BEGIN DATA SHOWN

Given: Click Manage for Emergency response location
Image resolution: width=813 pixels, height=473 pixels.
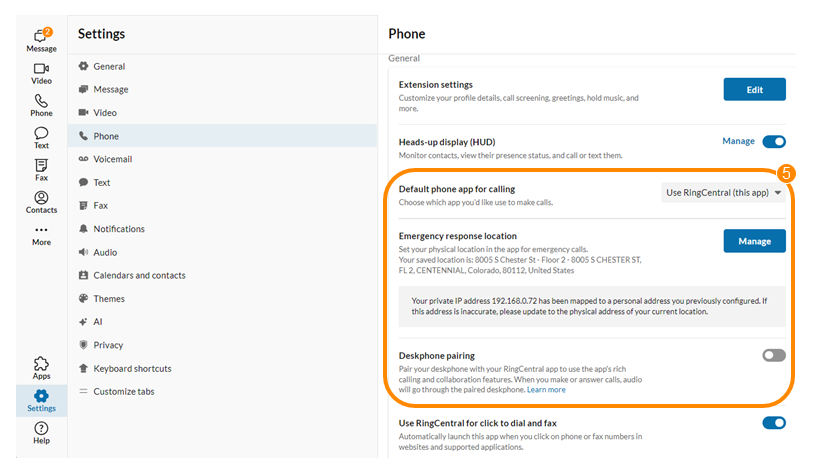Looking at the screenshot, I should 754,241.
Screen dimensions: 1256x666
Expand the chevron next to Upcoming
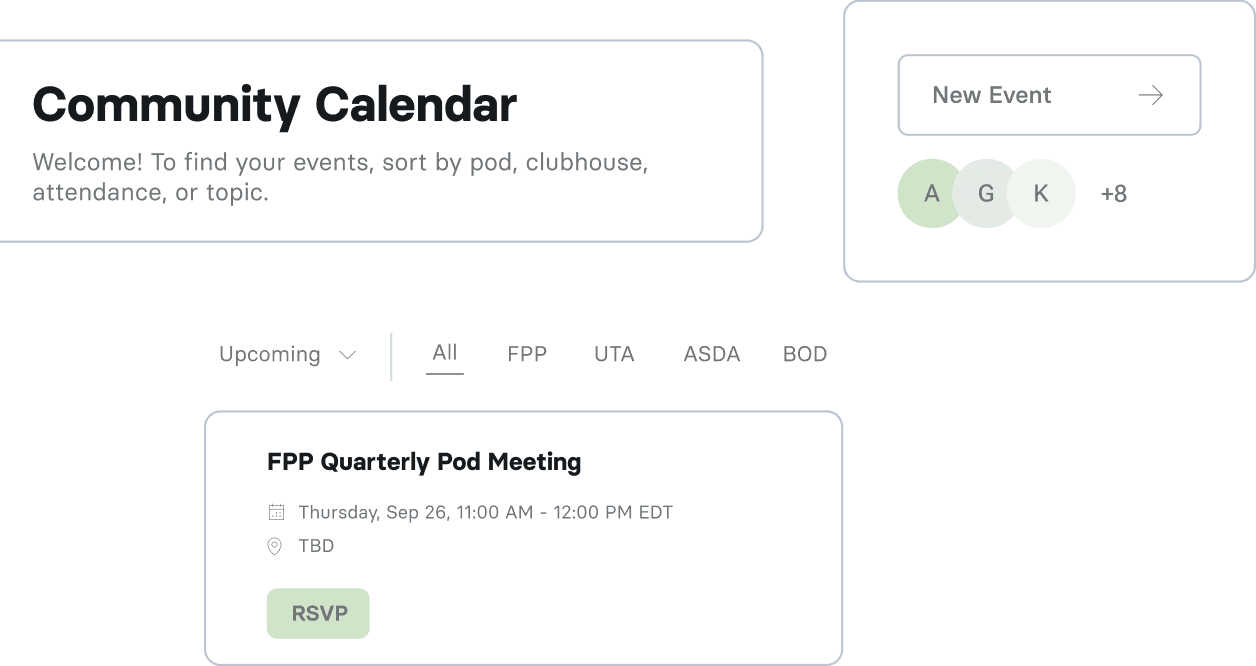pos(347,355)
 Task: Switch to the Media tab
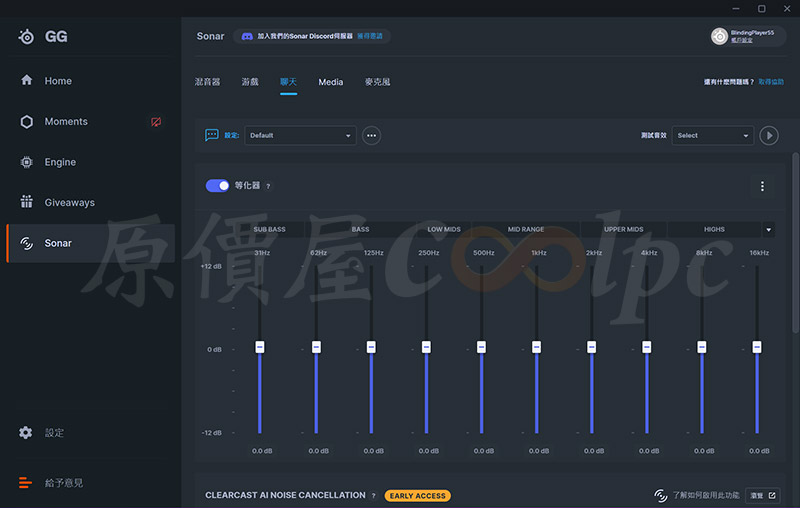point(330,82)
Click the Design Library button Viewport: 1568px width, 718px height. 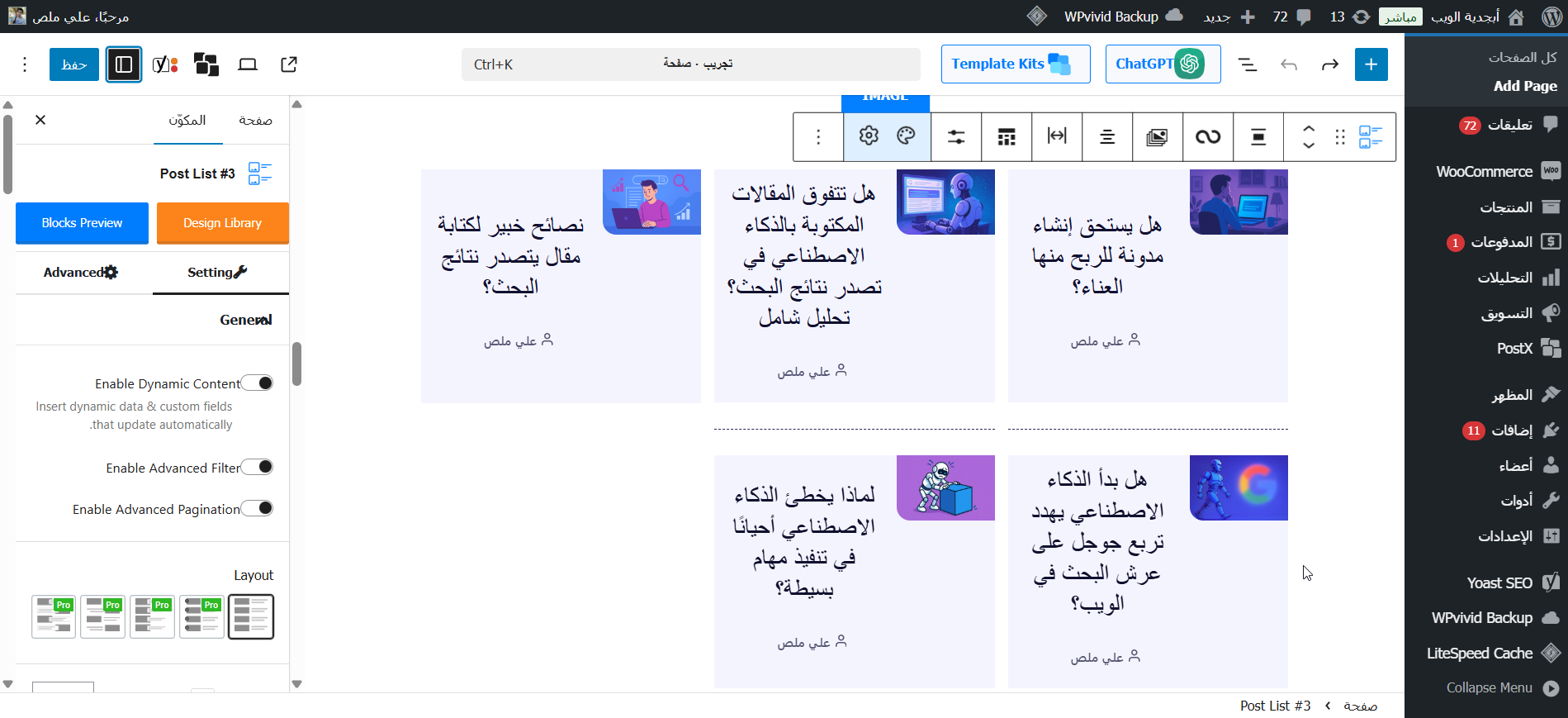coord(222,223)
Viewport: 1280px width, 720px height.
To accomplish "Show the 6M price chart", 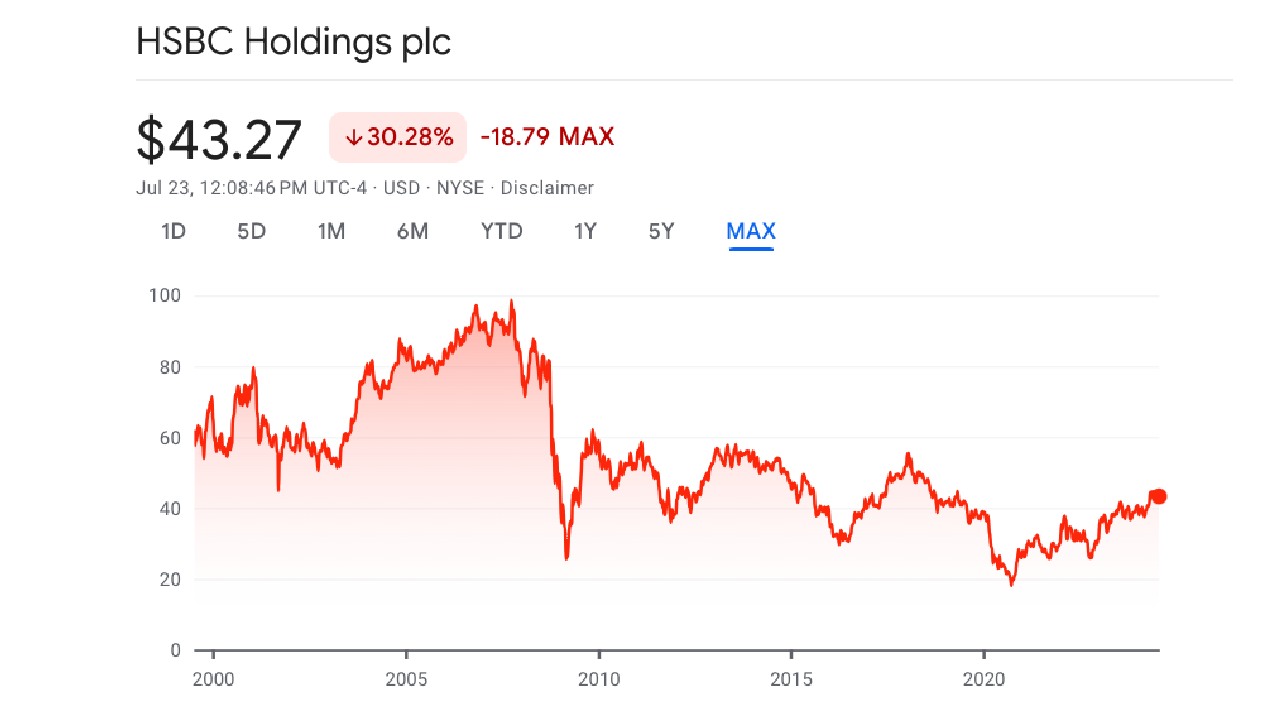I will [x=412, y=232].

END DATA SHOWN
BEGIN DATA SHOWN

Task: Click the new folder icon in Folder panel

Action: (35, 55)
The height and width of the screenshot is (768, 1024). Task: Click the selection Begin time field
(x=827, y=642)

END DATA SHOWN

Copy the lines exactly as they appear, starting at the line that contains "Task: Click the new" and ending with the line that contains "(x=827, y=642)".

Task: Click the new folder icon in Folder panel

Action: (35, 55)
The height and width of the screenshot is (768, 1024). Task: Click the selection Begin time field
(x=827, y=642)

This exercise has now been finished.